Records shown START

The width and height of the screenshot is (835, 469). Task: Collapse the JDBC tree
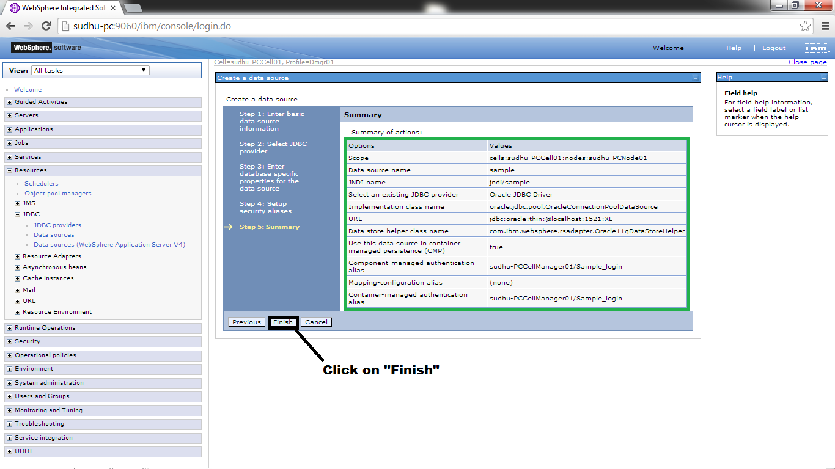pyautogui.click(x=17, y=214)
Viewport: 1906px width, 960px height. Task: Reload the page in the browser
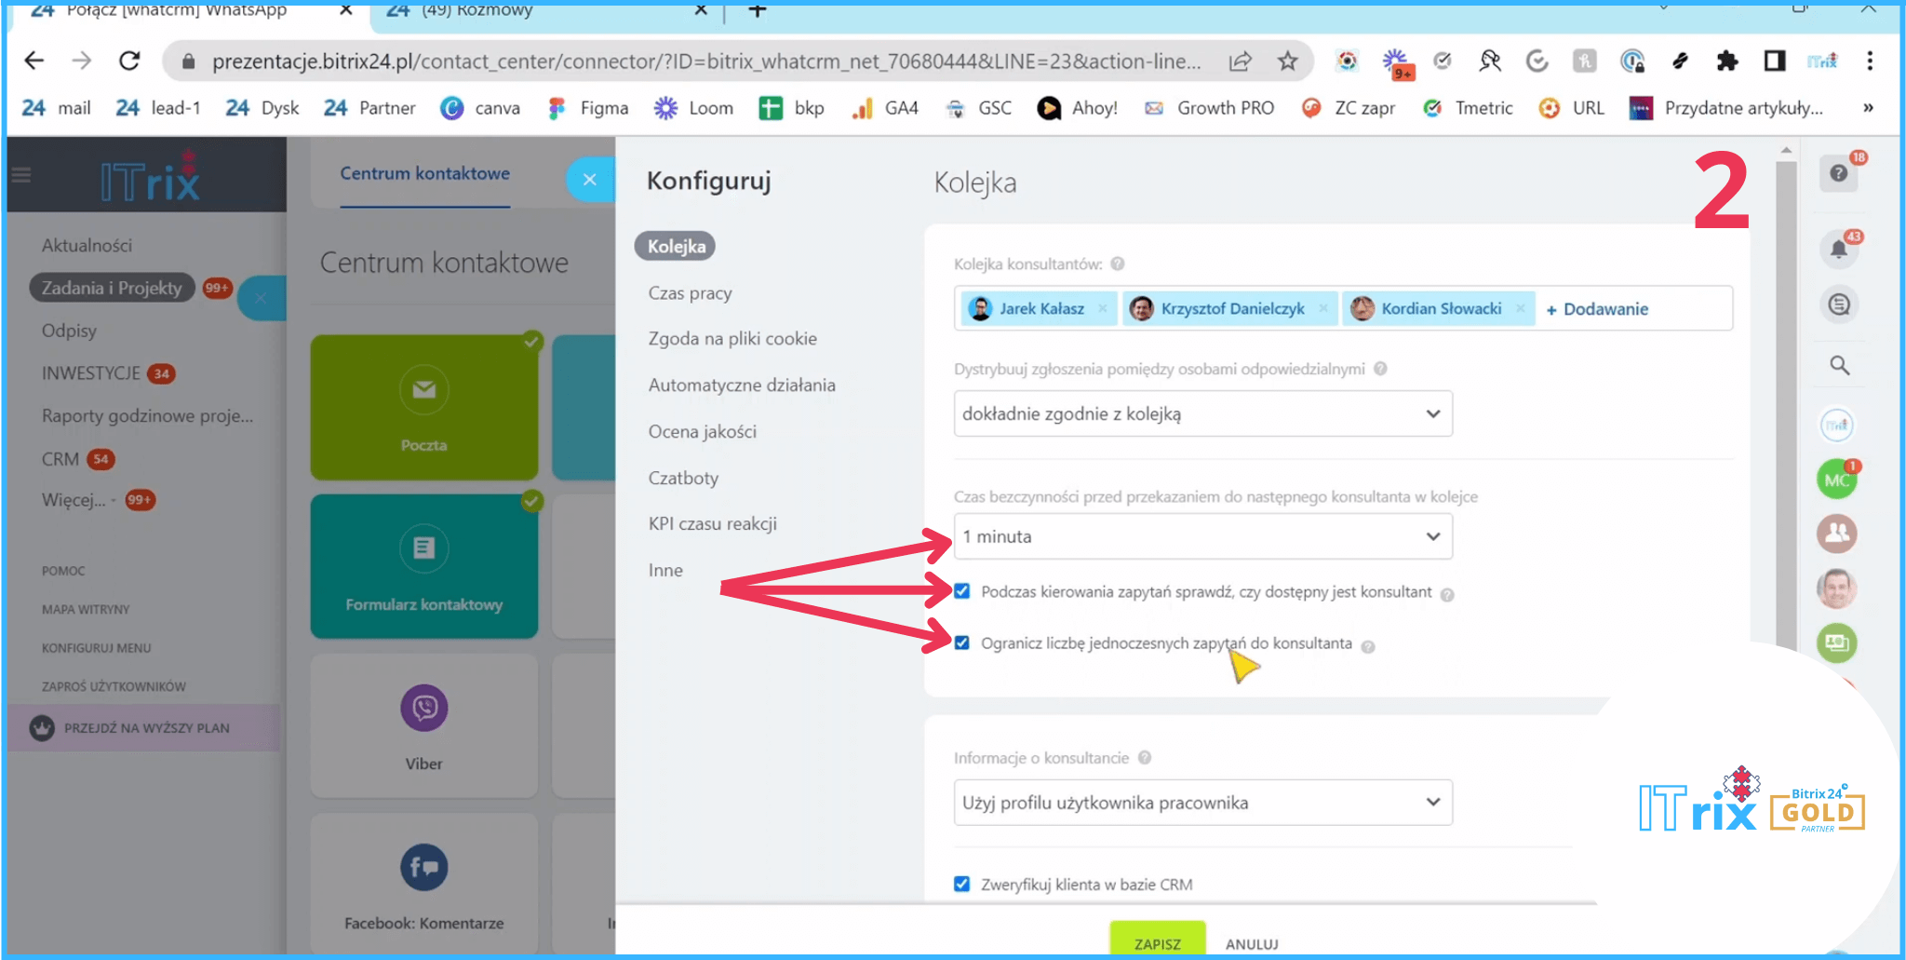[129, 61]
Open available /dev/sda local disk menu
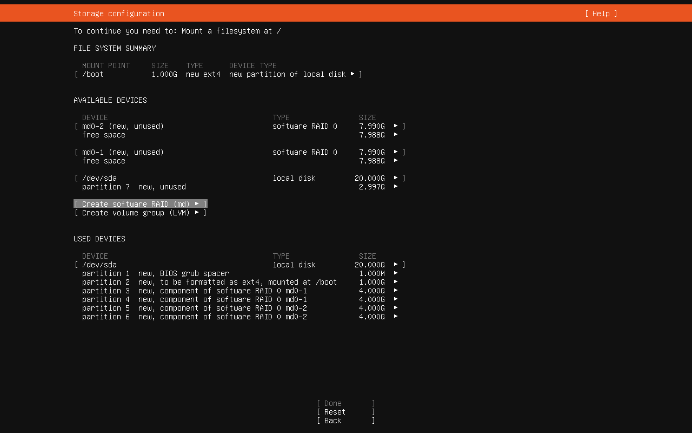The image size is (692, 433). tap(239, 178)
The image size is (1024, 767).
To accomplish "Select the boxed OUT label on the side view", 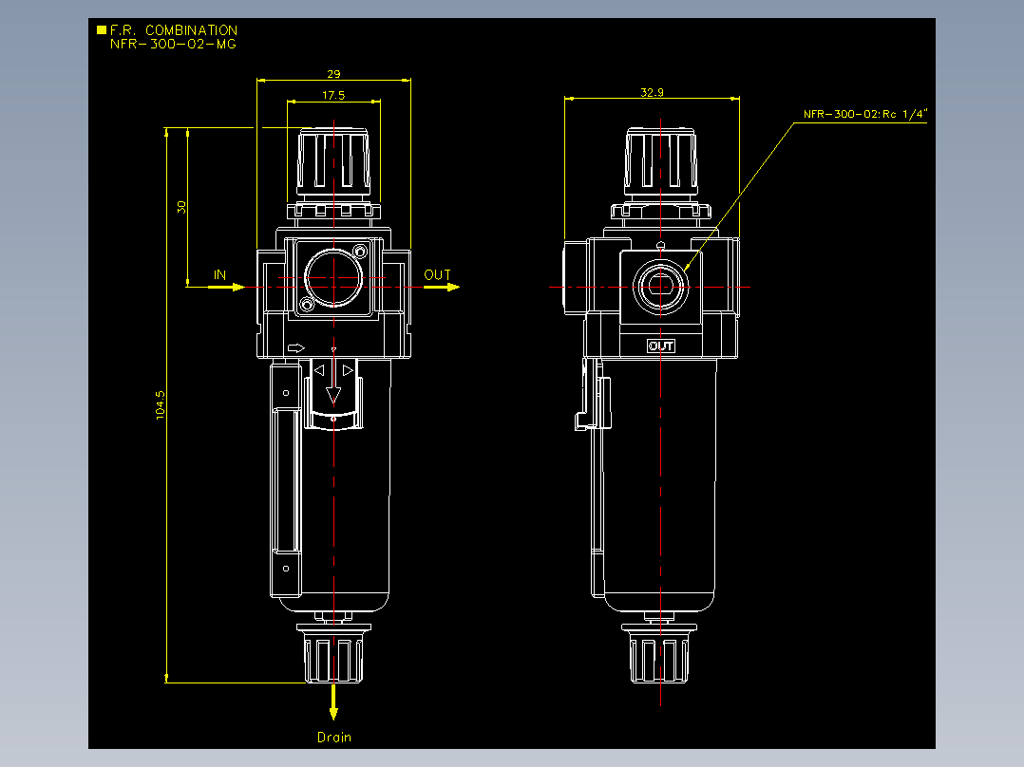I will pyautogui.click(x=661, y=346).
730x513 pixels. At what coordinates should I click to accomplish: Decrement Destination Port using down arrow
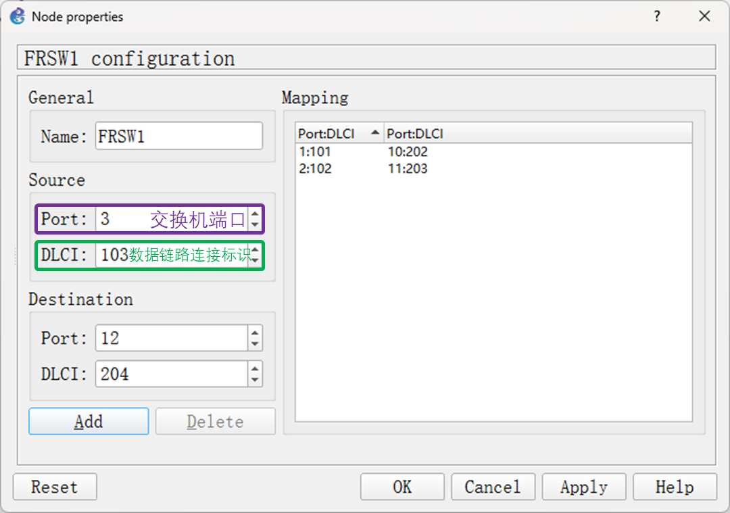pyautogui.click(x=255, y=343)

Records shown END

## [Task directions]
In the records above, find the line containing "730x513 pixels. At", then please restate it and each line after it word for word, pictures excluded.

## [Output for this task]
730x513 pixels. At what coordinates should I click to accomplish: Decrement Destination Port using down arrow
pyautogui.click(x=255, y=343)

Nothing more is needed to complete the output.